Remote Working Tips

A Good Chair

Workplaces recognise the importance of good ergonomics, they can justify the cost of desks and chairs to reduce the potential for injury and insurance claims. At home we often make do with what we’ve got, but this can lead to discomfort, aching muscles, long-term injury and less effective work.

When working remotely we may not be in a position to set-up a well designed desk, but we can at least ensure we have a good chair. Even if you’re stuck working at the dining table, replacing the chair with one designed for hours of use per day will make a huge difference; and if you’re like me and space is at a premium, you can use the ergonomic chair at meal times too.

# My Experience So Far

It’s been many years since I chose to replace my dining chair with an ergonomic one. These days I use a fully adjustable gaming chair, and I invested the time to get it set-up properly for me. I first replaced my chair because the gaming chairs looked cooler, but as I’ve got older and as I spend more time sitting at a desk at home I’ve found that I am able to maintain focus for longer periods, I sit with a much better posture, and I’ve reduced my risk of longer term injuries because of this.

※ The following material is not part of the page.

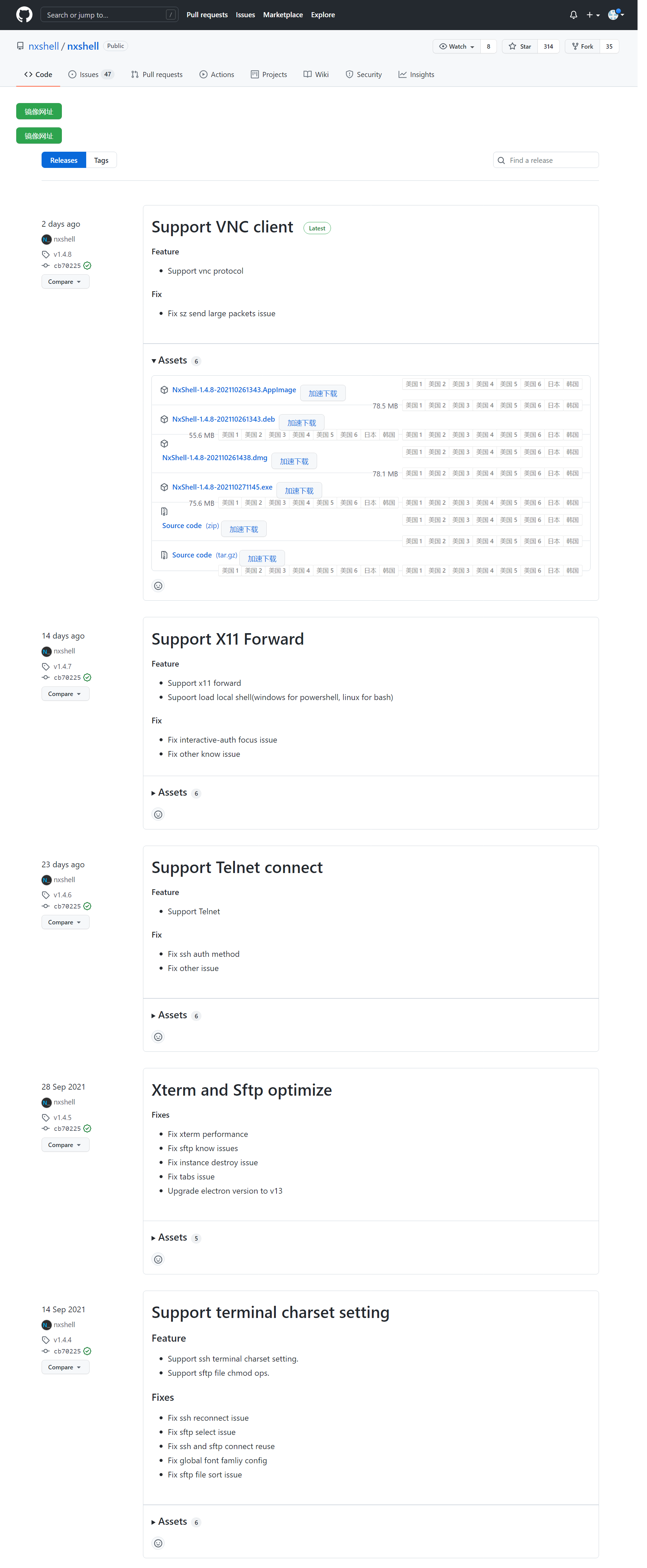Open the profile avatar menu in top right

click(x=614, y=15)
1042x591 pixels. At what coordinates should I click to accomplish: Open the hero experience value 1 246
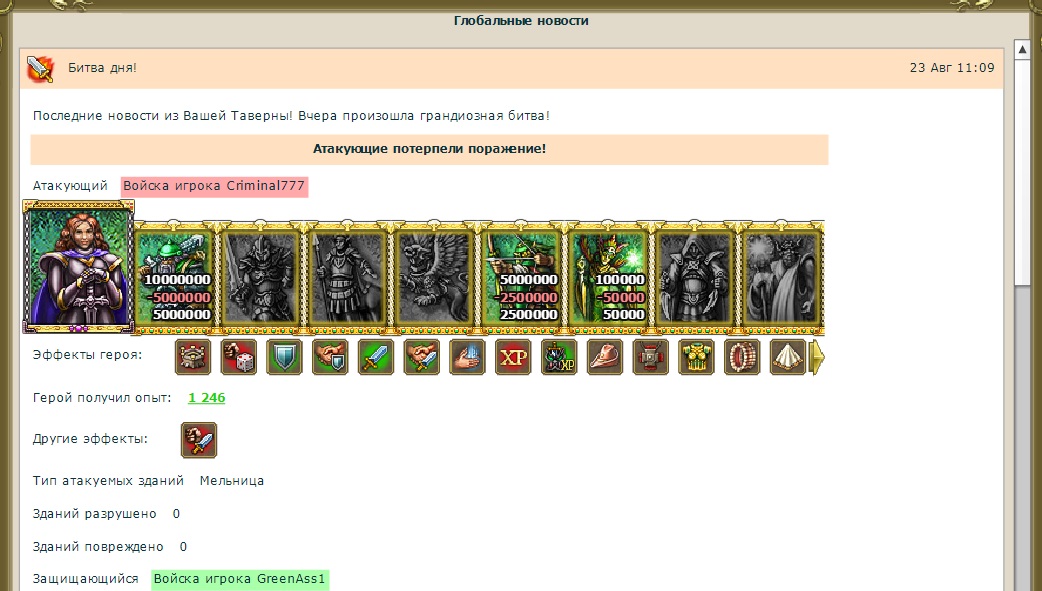[207, 398]
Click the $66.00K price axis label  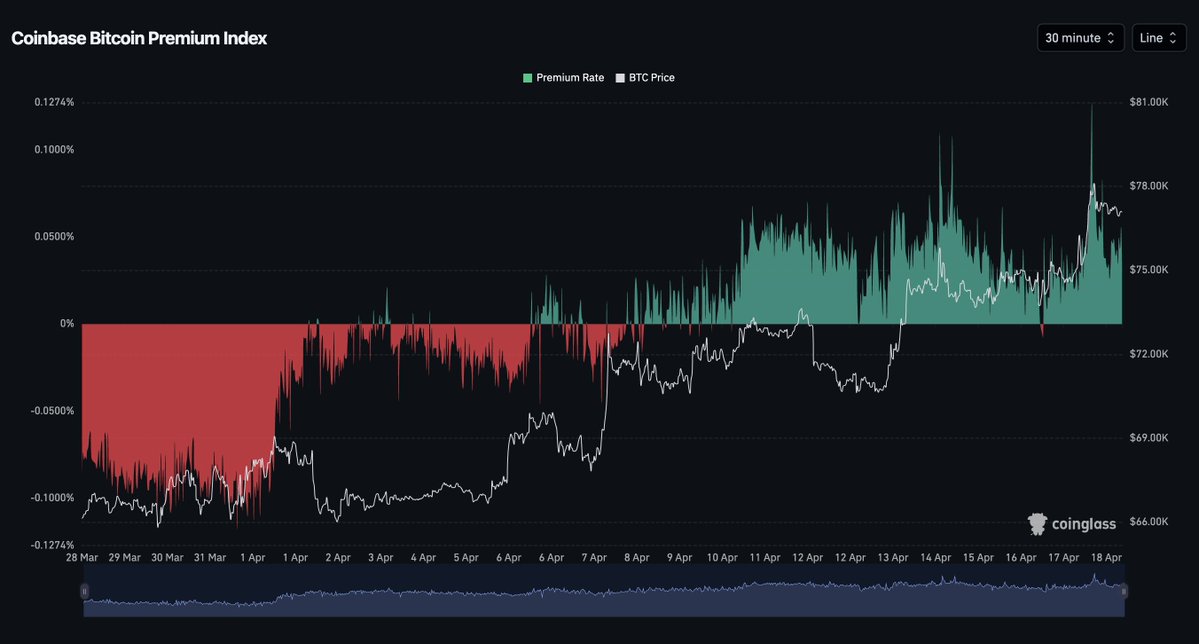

Although I’m listing this under remote work tips, I feel it is a peripheral everyone in an office should have and use. When conducting a video conference or call the headset plays two important roles. The first is the prevention of others around you from being subjected to your conversations. The second is it improves the audio by enabling full-duplex (multiple parties can speak at once) and generally improves audio quality.

# My Experience So Far

In terms of being nice to those around you, when working from home my partner and I are located in the same room (she’s currently studying). While I am on a video call for work she is often attending a lecture or involved in a workshop. By using headsets we are both able to continue our work without disturbing the other person.

The bigger benefit is the audio quality. In a number of video calls I’ve found that I have had situations where the other party is using a speaker and they either haven’t been able to hear me, or their audio has dropped when I speak. When talking to people using a headset this doesn’t occur.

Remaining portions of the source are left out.